Open NikolaBorisov opened 2 weeks ago

NikolaBorisov commented 2 weeks ago

When I try using htop on a server with around 200 cores and 2TB of memory (H100x8 server) htop is super super slow. It shows black screen for about 60s before showing anything on the screen. I tried the 3.0.3 version as well as the latest master from source. I tried disabling the patch from this issue: #1484 and it didn't help.

Server has 383K threads which is a lot ;)

Is there anything I can do to debug the slowness?

BenBE commented 2 weeks ago

Can you press Shift+H (Toggle userland thread display) or Shift+K (Toggle kernel thread display) and check if this helps?

Also disabling the "library size" column, mentioned in #1484 may help (basically, everything that avoids reading the maps file). Also disabling the check for outdated binaries should help.
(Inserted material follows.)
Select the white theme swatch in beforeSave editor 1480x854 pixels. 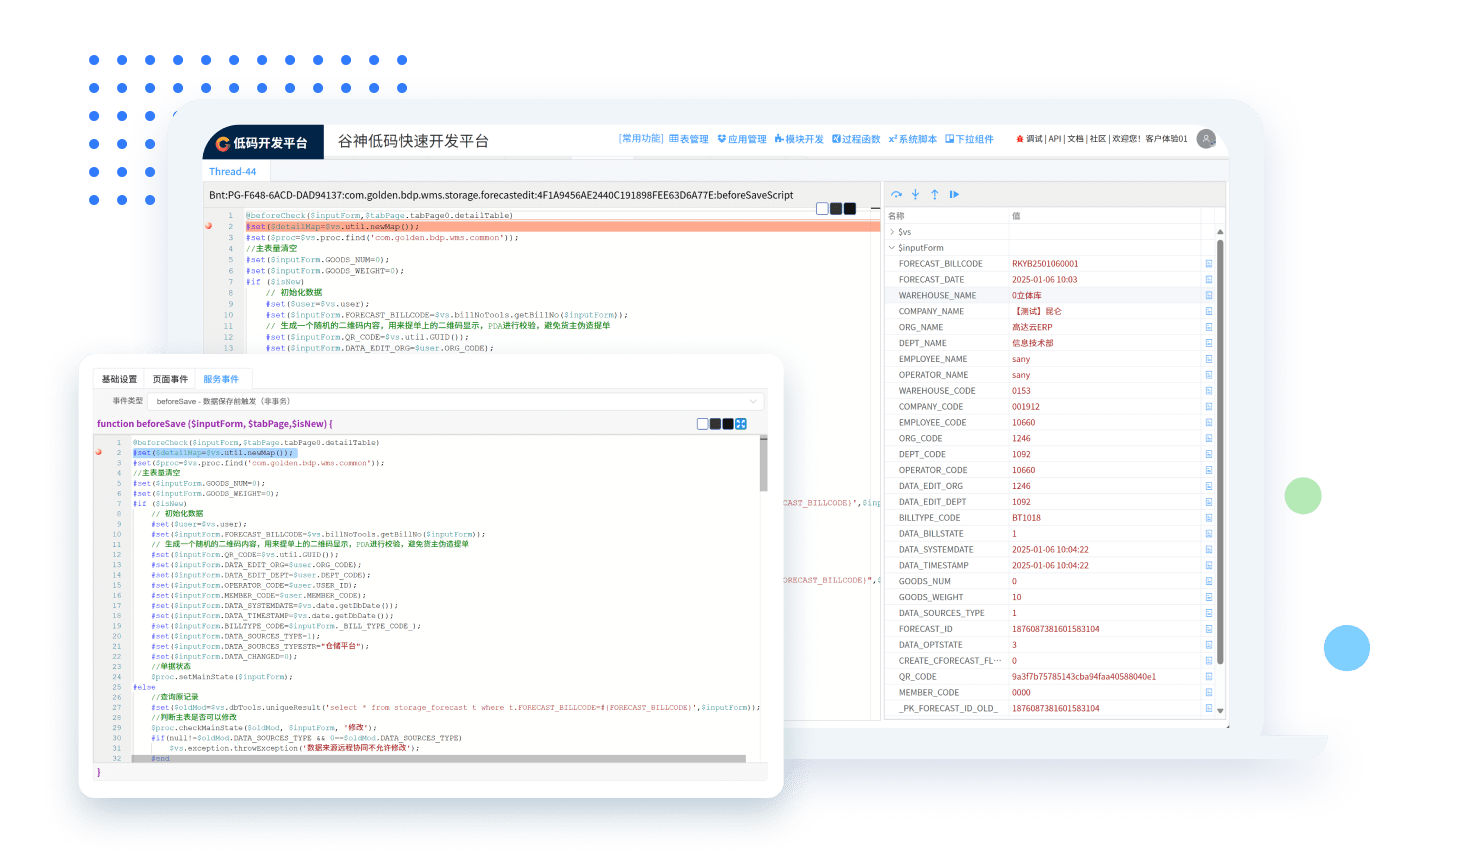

Finally, with that many processes in place, I'm not quite sure how the tree sorting performs. You can toggle this by pressing T if necessary.
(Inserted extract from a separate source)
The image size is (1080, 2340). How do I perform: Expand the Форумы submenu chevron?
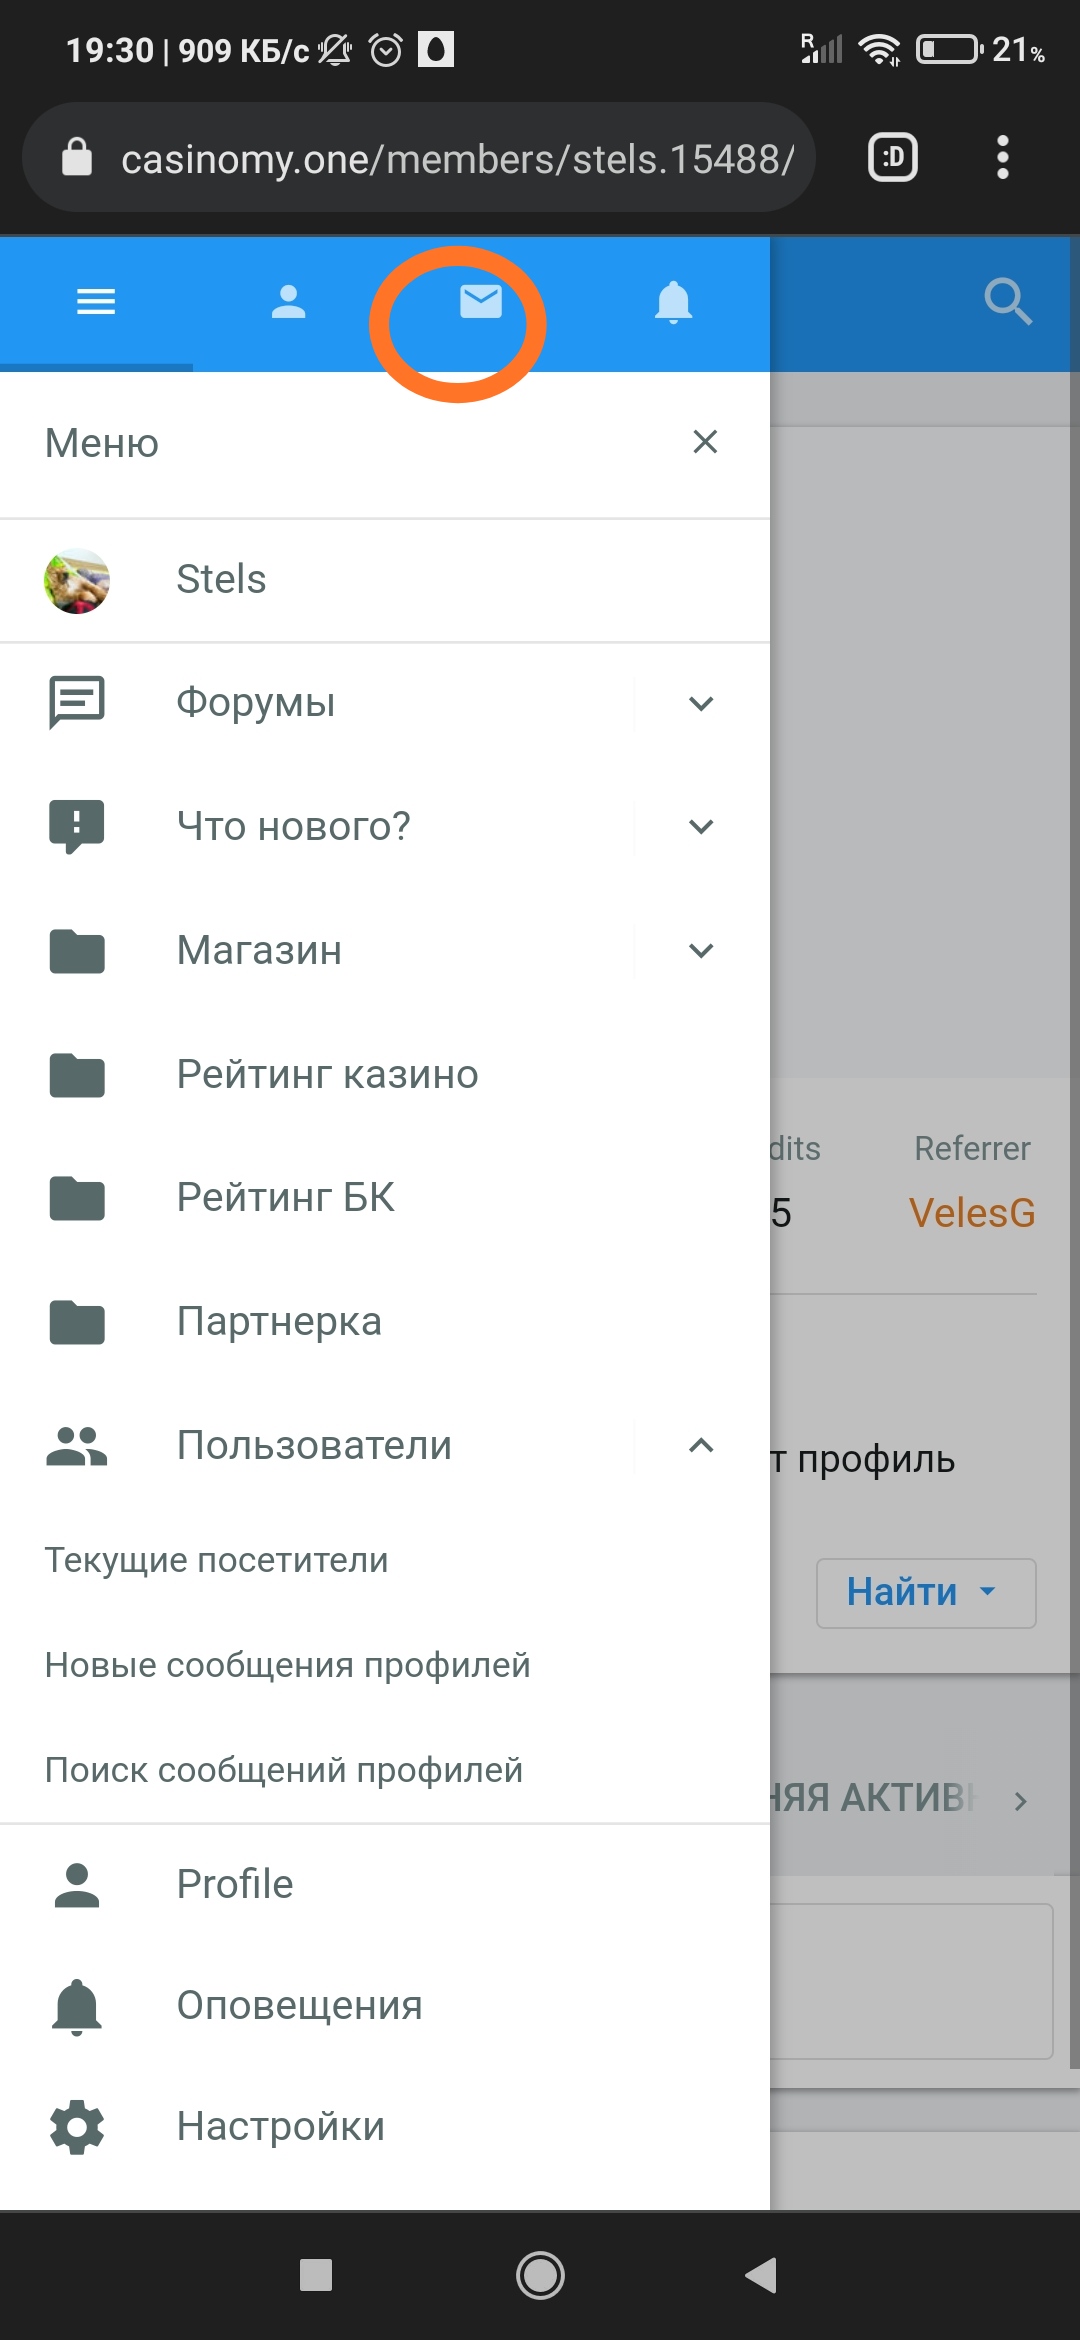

If these steps don't help it would be nice to take a look at a flame graph using perf or some other tool like callgrind.

NikolaBorisov commented 2 weeks ago

Shift+H helped the most. The refresh rate became close 6 sec. It is still very laggy and not nice to use especially because you have to wait long time for it to start. I could not find the "library size" column I disabled the outdated binaries feature. I was not using tree sort by default enabling it did not change much. htop now uses around 50+% cpu from one core. But still quite laggy. I captured perf but it looks like it has no debug symbols.

perf.data.zip]

Anything else I can try? How can I start in the Shift+H mode?

BenBE commented 2 weeks ago

Without debug symbols the perf data is kinda hard to work with. Could you try to compile htop from source?

$ ./autogen.sh
$ ./configure CFLAGS="-Og -g"
$ make

You can then start ./htop from the build directory. More details on the build can be found in the readme.

But based on your reported success with Shift+H this hints at the sheer number of threads (and processes) taking some time to be read. Once reading userland threads is disabled, you can just close htop with q and it's saved to the settings. The long delay at the start should usually be better there too.

That initial blank screen comes from htop needing to refresh the process list twice.